Well, it’s the end of the year, and so why not a personal retrospective of the worldwide state of e-learning at the end of 2008? I did this originally for the European Eqibelt project, based in Croatia, but thought I would share it with you all. Once I have had some Christmas pudding, I might be somewhat more optimistic.

First, there is a lot of activity and an increasing number of professors and instructors using e-learning, all around the world. In the USA, online enrolments have increased on an average of about 12 per cent per annum for the last five years (Allen and Seaman, 2008), compared with an average of about 2 per cent per annum of overall enrolments. Just over 25 per cent of all post-secondary students in the USA are taking at least one course fully online.

Second, many institutions have stopped thinking strategically about e-learning, seeing it is an everyday and normal part of teaching. The issue then is how best to teach, and then e-learning will be used as part of that. This may seem to be progress, in that the use of technology is now being taken for granted. However, the danger is that many of the issues around the use of technology don’t get adequately addressed when it is ‘buried’ within normal curriculum discussions.

This concern has been raised in two different ways. One is a lack of return on investment. The European Commissioner responsible for this area expressed this concern at the 2008 EDEN conference in Lisbon. He pointed out that national governments and the European Commission have invested over a billion dollars in ICTs for education, but have seen little change or improvement as a result.

The other, related, issue is the lack of innovation. The World Economic Forum’s Global Advisory Committee on Technology and Education at its recent meeting in Dubai (November, 2008) commented:
‘Education is in a state of transition from a traditional model to one where technology plays an integral role.  However, technology has not yet transformed education

•     Student expectations about the educational experiences (e.g., connected, participatory, engaging) are not being realized
•     Students are digital “natives” while teachers are “laggards”
•     Rather than introducing 21st century skills, technology is often being used to automate outdated education paradigms
•     Technology changes what students/citizens need to learn (e.g., analysis over rote memorization)’

In other words, technology is in the main just being added-on to the traditional classroom experience. Thus, while there are ‘pockets’ of innovation, technology is not being used for systematic change. This was well illustrated recently by a Ph.D. study of ICT integration in five European universities by Albert Sangra Morer, of the Open University of Catalonia (2008). He found few if any institutions had a formal strategic plan for ICTs and its impact on teaching and learning, and none had any way of evaluating or measuring performance resulting from ICT investment.

Exercise requirements
- 1) Decide whether each statement agrees with the e-learning retrospective, answering yes or no and quoting the words that settle it: (a) Online enrolments in the USA rose by about 12 per cent per annum over the last five years. (b) The World Economic Forum's Global Advisory Committee on Technology and Education held its meeting in Lisbon. (c) The Ph.D. study of five European universities found that most institutions had a formal strategic plan for ICTs.
- 2) Resume the e-learning retrospective after its final sentence, writing one or two paragraphs in the same voice.
The records have no connection to the e-learning retrospective.

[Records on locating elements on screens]
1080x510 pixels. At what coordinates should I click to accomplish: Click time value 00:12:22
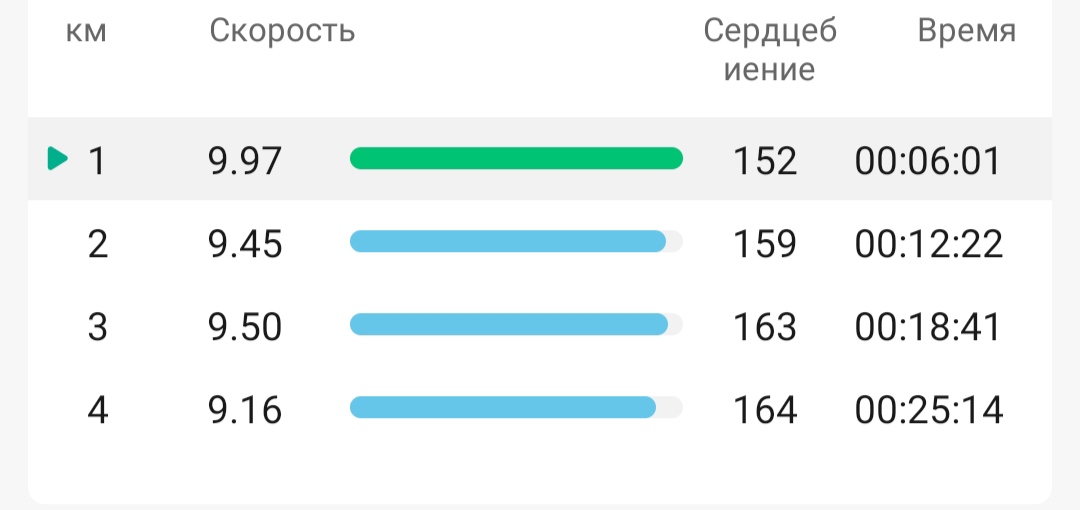coord(929,244)
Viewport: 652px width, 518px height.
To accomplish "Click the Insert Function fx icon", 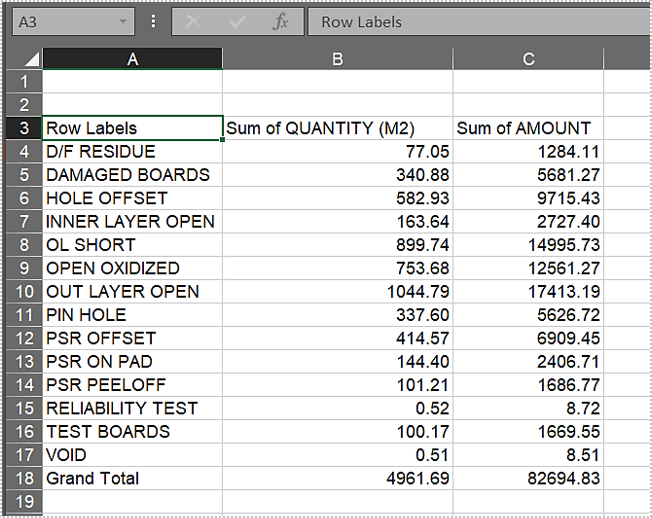I will [281, 22].
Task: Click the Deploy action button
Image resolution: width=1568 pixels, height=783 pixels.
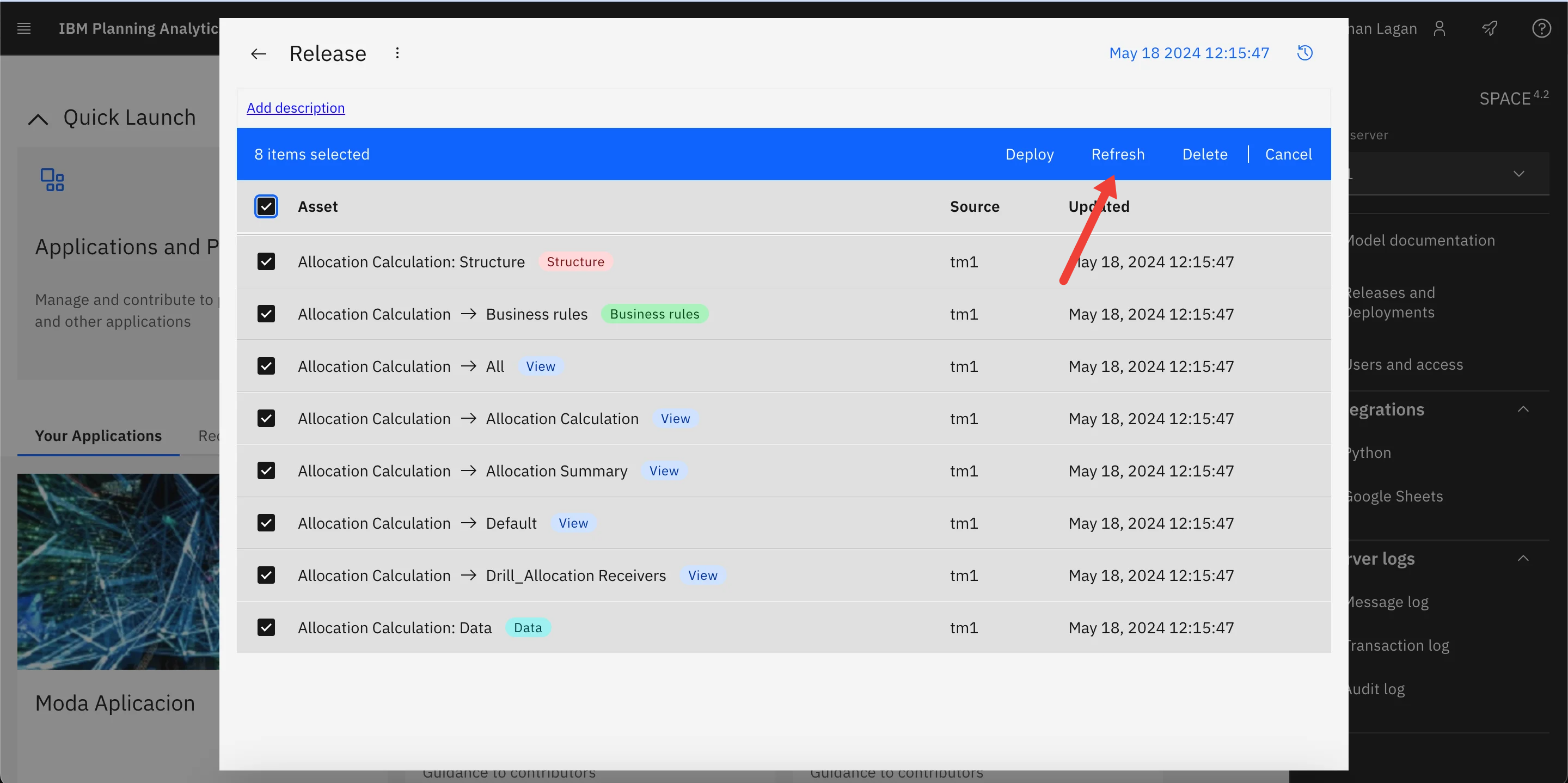Action: coord(1030,154)
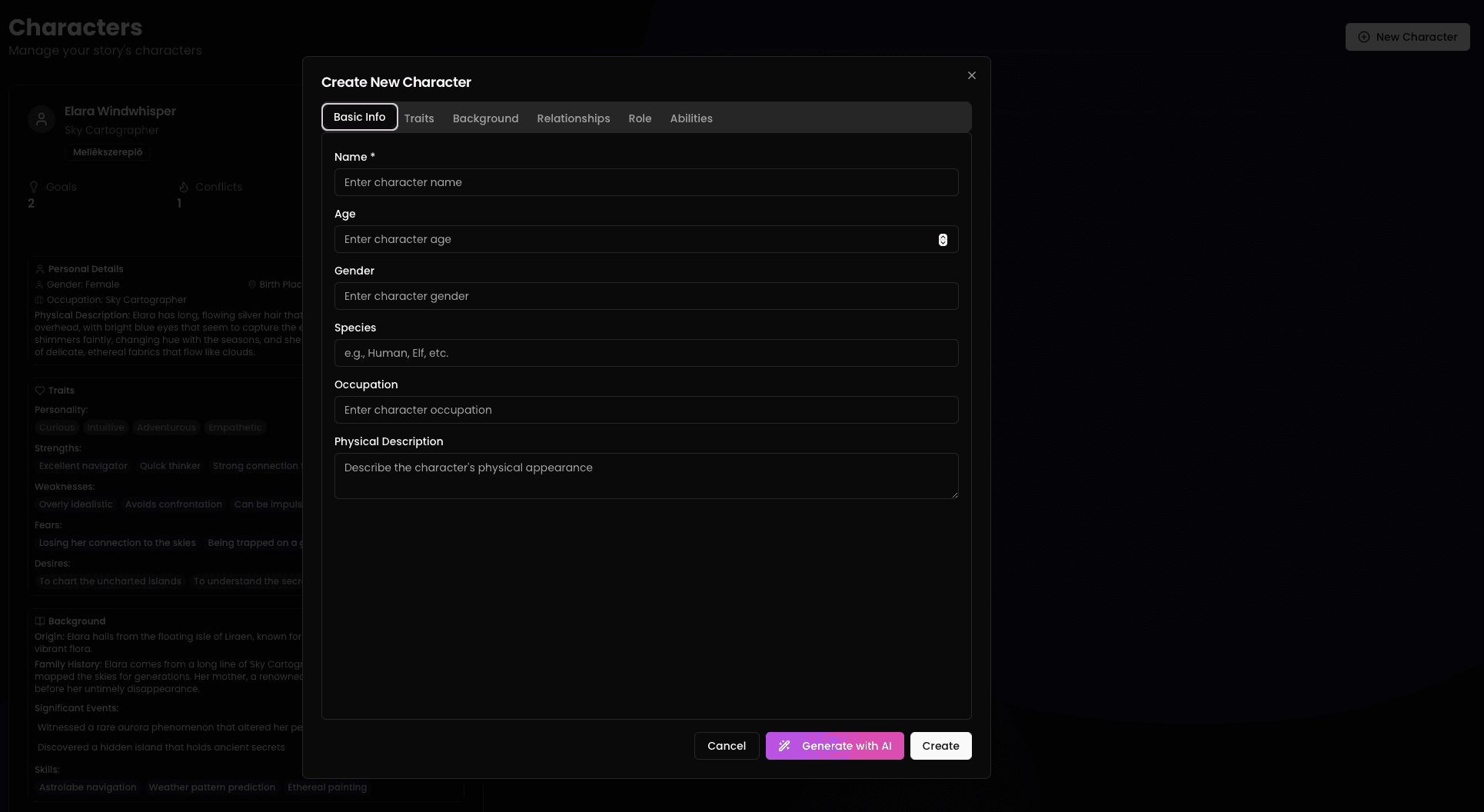
Task: Click the Traits heart icon
Action: click(40, 391)
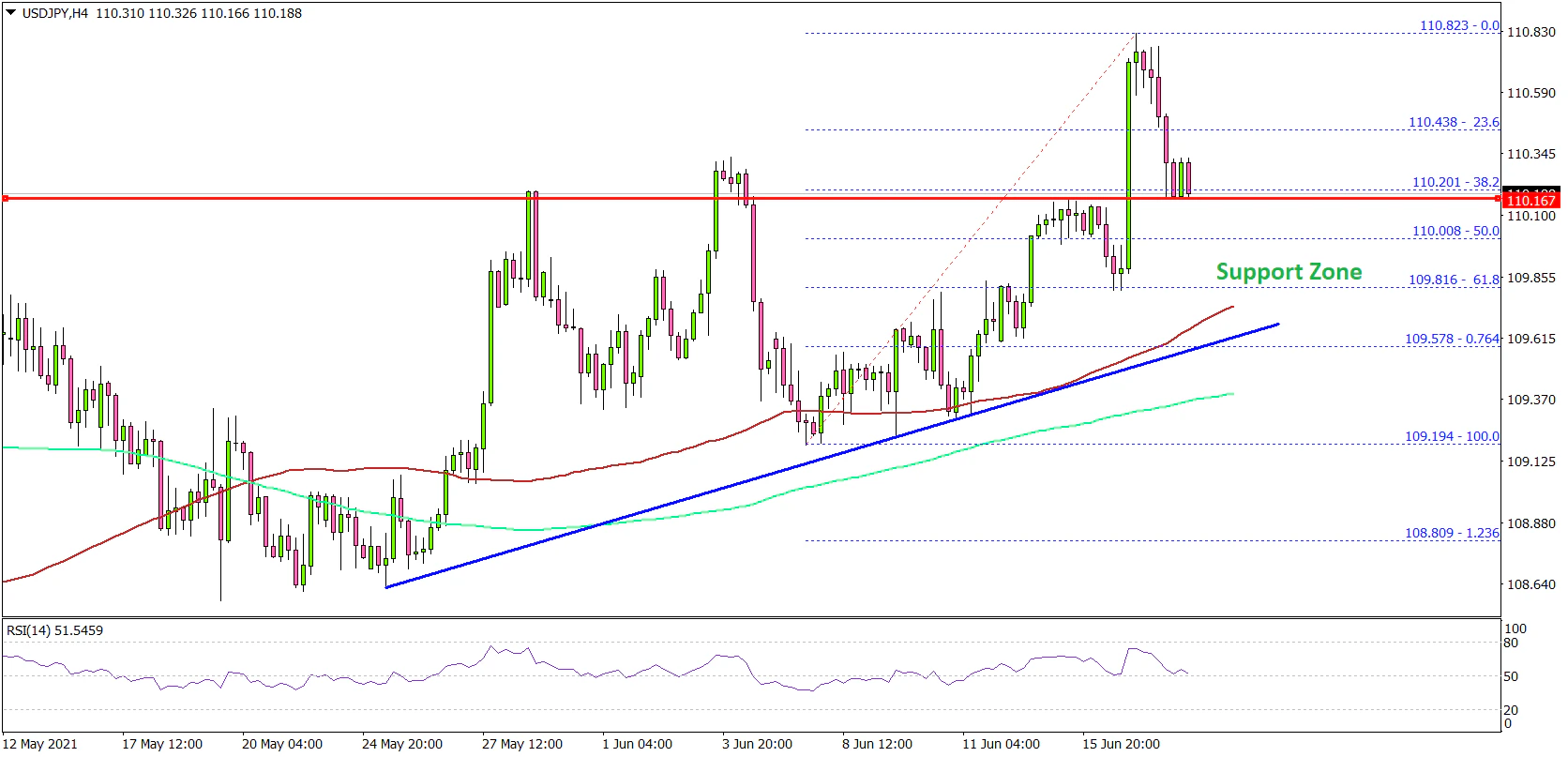Image resolution: width=1568 pixels, height=757 pixels.
Task: Click the red 110.167 current price tag
Action: (x=1530, y=200)
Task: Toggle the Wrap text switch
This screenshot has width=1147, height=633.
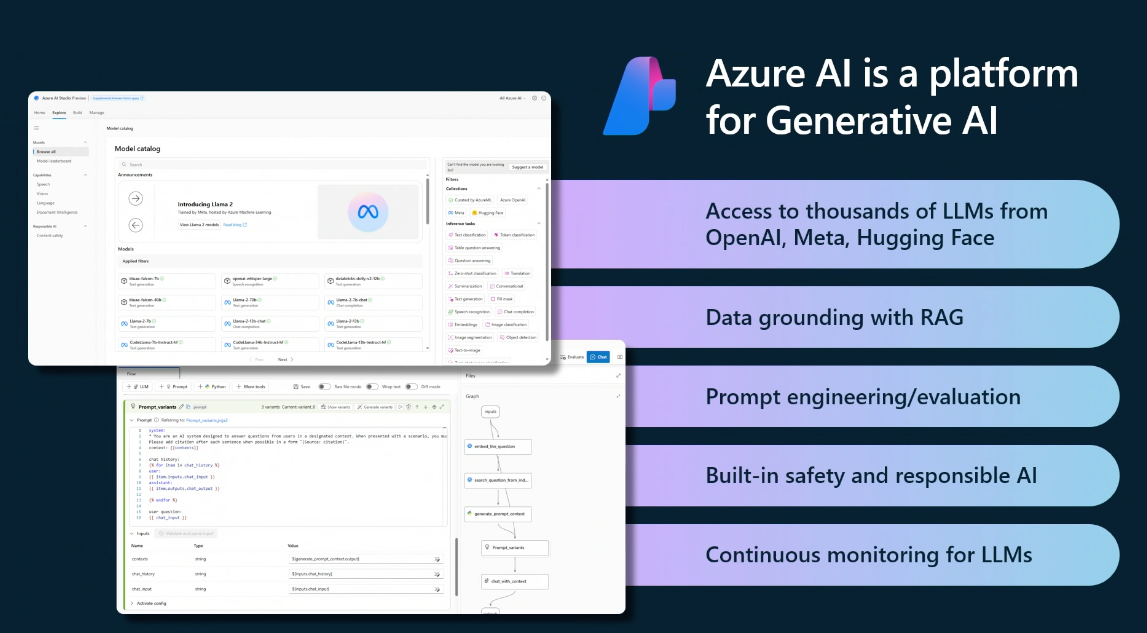Action: [372, 386]
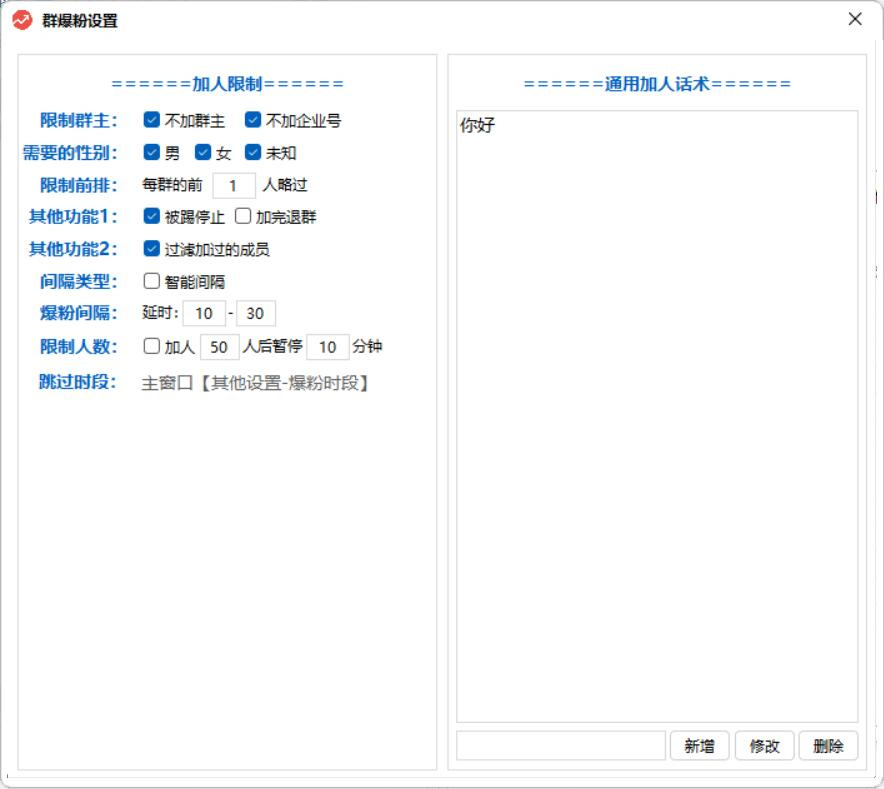
Task: Click the 删除 button
Action: click(828, 745)
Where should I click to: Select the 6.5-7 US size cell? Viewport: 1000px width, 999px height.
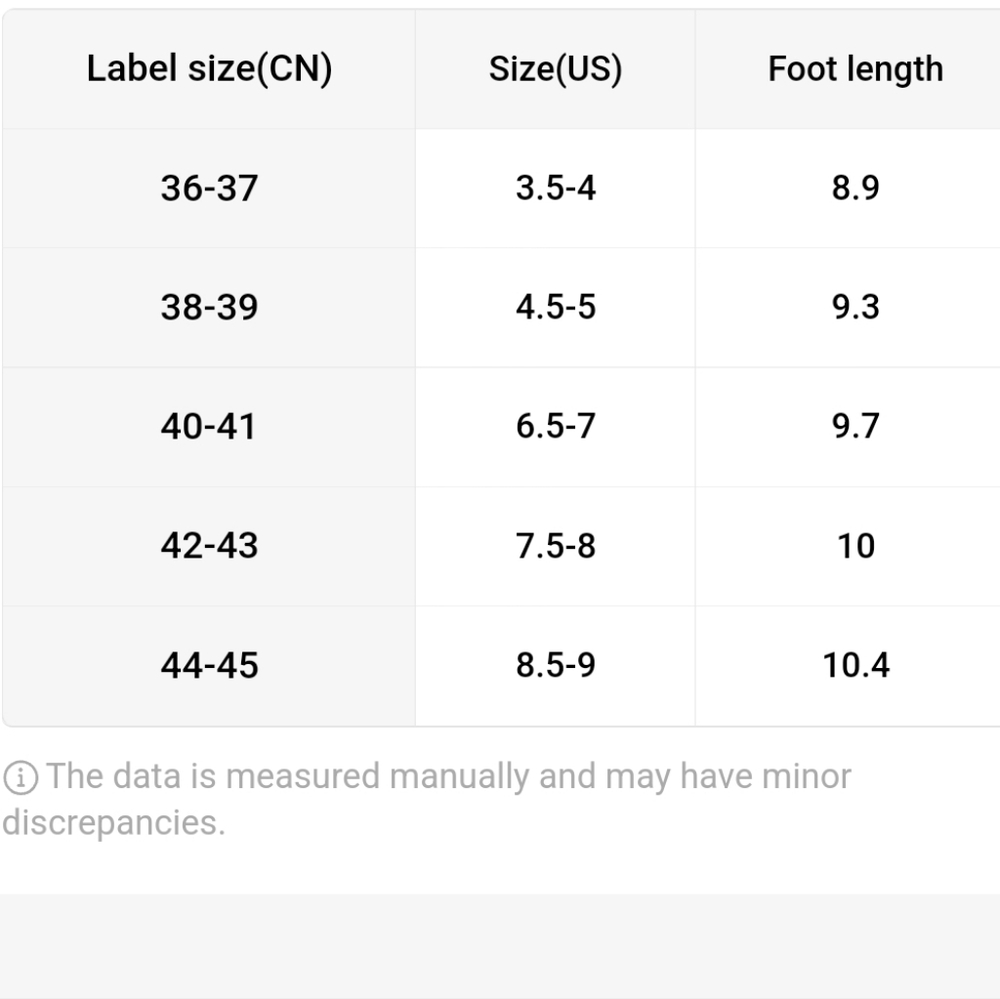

Results in order
- 1)
(a) Yes: "online enrolments have increased on an average of about 12 per cent per annum for the last five years"
(b) No: "at its recent meeting in Dubai (November, 2008)"
(c) No: "He found few if any institutions had a formal strategic plan for ICTs"

- 2)
What would true innovation look like? Well, it would be a break from the 9 to 5, block timetabling of classes. With students able to access teaching and learning anywhere at any time, there is no need to have everyone coming to the same place at the same time, every day. This is not to say there is no role for the campus, but teaching could – and should – be organised quite differently from today’s predominantly 19th century model of education.

Where are the ‘pockets’ of innovation? The area with the most potential is the use of Web 2.0 tools, such as blogs, wikis, virtual worlds, and mobile technologies such as phones, cameras, and iPods, that allow learners to collect, create, share and evaluate their own learning materials. A second area where innovation is possible – but still very slow to develop – is the use of open educational resources. However, not for use by instructors too lazy to create their own teaching materials, but by students where instructors have created a learning environment that encourages learners, to seek, find, analyse and apply information appropriately.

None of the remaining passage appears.